**PROBLEM DETAILS**.
Only an exact copy of the lines beginning at the one that contains "You are a computer-use agent. 800x690 pixels." and ending at the last line of the records below counts as the answer.

____

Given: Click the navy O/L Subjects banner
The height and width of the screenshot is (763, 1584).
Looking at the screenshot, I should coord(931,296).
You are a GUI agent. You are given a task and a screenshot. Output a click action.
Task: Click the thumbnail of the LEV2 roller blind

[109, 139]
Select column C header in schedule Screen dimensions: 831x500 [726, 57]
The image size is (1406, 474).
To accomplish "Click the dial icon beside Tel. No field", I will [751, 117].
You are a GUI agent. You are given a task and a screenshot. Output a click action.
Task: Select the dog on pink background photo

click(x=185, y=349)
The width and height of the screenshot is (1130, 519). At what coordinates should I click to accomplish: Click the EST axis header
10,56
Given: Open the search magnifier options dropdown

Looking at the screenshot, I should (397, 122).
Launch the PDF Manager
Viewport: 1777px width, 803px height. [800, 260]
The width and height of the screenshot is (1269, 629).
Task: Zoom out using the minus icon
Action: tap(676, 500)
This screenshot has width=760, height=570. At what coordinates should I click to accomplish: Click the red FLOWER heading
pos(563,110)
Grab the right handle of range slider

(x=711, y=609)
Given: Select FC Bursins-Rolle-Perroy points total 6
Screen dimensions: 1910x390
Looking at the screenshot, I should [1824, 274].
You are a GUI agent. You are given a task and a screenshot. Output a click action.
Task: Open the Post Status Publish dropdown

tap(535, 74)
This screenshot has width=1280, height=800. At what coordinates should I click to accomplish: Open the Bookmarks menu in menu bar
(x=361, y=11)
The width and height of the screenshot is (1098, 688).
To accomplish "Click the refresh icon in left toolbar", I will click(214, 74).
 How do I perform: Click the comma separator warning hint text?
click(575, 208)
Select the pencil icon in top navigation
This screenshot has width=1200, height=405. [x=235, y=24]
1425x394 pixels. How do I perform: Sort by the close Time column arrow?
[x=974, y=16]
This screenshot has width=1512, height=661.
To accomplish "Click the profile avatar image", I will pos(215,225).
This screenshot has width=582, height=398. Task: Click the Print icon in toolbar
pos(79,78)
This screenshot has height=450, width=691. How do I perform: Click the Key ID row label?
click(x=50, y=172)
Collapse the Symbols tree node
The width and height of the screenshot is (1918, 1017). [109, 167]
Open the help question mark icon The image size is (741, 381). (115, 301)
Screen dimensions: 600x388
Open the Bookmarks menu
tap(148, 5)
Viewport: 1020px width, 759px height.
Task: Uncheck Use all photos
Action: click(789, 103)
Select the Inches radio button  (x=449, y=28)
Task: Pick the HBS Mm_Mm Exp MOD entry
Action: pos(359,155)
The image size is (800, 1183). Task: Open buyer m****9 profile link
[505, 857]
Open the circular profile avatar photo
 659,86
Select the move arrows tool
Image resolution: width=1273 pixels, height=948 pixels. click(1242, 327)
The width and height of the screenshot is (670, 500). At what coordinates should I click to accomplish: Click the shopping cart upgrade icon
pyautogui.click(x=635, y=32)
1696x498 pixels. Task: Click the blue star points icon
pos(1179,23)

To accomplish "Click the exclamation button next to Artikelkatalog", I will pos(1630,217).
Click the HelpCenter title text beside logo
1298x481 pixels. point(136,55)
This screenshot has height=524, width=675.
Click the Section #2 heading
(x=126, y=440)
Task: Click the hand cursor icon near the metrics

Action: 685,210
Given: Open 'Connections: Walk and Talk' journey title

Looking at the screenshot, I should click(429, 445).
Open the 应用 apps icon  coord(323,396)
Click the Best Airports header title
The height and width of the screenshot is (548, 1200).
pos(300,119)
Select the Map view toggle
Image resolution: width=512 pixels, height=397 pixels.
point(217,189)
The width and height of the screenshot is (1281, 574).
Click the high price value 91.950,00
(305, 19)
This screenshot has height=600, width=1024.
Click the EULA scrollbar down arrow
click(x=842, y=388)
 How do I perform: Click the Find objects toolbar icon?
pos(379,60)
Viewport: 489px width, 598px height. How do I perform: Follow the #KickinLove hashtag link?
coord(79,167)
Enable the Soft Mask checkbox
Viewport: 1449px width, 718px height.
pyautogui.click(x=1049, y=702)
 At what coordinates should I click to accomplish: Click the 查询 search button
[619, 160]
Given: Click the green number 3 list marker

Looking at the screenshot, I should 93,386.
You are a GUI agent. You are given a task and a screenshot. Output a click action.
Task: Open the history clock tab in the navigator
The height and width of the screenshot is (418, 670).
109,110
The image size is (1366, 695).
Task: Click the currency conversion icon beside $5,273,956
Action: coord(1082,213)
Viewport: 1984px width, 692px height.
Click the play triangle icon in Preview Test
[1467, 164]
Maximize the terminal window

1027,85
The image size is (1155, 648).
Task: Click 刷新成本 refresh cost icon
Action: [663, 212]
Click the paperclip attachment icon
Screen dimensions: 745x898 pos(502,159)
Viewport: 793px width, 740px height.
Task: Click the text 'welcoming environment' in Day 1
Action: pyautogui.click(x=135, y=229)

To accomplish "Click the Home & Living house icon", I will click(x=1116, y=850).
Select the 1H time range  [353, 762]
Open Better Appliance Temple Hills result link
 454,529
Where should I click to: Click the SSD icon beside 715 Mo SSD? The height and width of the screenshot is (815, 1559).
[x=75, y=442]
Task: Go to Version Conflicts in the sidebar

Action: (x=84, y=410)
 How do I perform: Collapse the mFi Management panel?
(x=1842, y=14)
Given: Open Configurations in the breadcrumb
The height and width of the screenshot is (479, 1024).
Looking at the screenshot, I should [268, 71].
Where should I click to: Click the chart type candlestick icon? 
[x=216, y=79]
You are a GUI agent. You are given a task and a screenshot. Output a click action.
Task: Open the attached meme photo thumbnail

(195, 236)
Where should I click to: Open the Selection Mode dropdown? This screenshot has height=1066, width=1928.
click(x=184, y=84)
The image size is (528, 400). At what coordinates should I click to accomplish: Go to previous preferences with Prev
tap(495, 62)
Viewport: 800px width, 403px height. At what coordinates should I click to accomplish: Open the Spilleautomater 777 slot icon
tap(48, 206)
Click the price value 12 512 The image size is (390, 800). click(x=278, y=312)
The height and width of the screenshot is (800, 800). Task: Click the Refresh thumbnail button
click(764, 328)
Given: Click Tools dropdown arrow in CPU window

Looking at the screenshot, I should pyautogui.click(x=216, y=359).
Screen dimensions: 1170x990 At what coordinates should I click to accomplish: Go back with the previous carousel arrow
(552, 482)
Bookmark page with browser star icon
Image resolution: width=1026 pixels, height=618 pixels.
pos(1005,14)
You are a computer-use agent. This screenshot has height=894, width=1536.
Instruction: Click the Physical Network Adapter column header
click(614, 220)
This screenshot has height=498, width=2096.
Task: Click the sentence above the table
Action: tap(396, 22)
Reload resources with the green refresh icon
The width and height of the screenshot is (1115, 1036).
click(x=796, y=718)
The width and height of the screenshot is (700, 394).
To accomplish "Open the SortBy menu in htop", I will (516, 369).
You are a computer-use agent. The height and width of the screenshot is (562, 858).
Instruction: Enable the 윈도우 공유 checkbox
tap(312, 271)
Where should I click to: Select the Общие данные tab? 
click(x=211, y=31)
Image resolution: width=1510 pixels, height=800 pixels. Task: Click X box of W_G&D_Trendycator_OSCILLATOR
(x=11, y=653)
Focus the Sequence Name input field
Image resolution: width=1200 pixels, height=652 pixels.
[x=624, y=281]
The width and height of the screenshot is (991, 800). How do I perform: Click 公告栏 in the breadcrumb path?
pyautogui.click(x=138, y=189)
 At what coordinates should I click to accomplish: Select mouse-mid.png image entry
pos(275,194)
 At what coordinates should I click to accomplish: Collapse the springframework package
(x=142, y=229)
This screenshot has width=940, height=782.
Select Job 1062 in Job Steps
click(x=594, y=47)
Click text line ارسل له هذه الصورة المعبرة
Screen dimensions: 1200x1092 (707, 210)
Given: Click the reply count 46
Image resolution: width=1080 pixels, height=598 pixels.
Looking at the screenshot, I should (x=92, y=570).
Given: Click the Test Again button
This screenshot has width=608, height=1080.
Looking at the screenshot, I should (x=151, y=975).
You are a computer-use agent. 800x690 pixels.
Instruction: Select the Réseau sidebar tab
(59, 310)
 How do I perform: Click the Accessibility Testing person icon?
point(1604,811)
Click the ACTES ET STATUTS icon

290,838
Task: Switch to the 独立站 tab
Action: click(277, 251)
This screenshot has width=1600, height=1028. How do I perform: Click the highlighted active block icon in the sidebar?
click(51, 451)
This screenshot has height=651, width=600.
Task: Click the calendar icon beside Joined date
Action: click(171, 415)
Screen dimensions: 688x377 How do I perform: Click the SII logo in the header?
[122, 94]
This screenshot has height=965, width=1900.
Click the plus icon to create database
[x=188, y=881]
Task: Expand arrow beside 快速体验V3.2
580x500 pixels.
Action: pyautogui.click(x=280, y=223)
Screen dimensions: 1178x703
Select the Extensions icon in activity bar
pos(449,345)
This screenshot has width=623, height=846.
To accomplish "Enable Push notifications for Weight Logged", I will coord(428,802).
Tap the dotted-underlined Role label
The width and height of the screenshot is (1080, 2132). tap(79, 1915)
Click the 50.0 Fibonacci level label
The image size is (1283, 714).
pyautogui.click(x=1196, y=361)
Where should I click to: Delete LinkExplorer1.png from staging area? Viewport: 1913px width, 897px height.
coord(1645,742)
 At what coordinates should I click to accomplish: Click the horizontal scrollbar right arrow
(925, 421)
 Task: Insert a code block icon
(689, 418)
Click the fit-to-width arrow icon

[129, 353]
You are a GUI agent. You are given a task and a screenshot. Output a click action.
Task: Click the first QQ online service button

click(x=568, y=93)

____

**TASK OUTPUT**.
You are a computer-use agent. 800x690 pixels.
Instruction: Select the Réseau sidebar tab
(59, 310)
 How do I perform: Click the Accessibility Testing person icon?
point(1604,811)
Click the ACTES ET STATUTS icon

290,838
Task: Switch to the 独立站 tab
Action: click(277, 251)
This screenshot has width=1600, height=1028. How do I perform: Click the highlighted active block icon in the sidebar?
click(51, 451)
This screenshot has height=651, width=600.
Task: Click the calendar icon beside Joined date
Action: click(171, 415)
Screen dimensions: 688x377 How do I perform: Click the SII logo in the header?
[122, 94]
This screenshot has height=965, width=1900.
Click the plus icon to create database
[x=188, y=881]
Task: Expand arrow beside 快速体验V3.2
580x500 pixels.
Action: pyautogui.click(x=280, y=223)
Screen dimensions: 1178x703
Select the Extensions icon in activity bar
pos(449,345)
This screenshot has width=623, height=846.
To accomplish "Enable Push notifications for Weight Logged", I will coord(428,802).
Tap the dotted-underlined Role label
The width and height of the screenshot is (1080, 2132). tap(79, 1915)
Click the 50.0 Fibonacci level label
The image size is (1283, 714).
pyautogui.click(x=1196, y=361)
Where should I click to: Delete LinkExplorer1.png from staging area? Viewport: 1913px width, 897px height.
coord(1645,742)
 At what coordinates should I click to accomplish: Click the horizontal scrollbar right arrow
(925, 421)
 Task: Insert a code block icon
(689, 418)
Click the fit-to-width arrow icon

[129, 353]
You are a GUI agent. You are given a task and a screenshot. Output a click action.
Task: Click the first QQ online service button

click(x=568, y=93)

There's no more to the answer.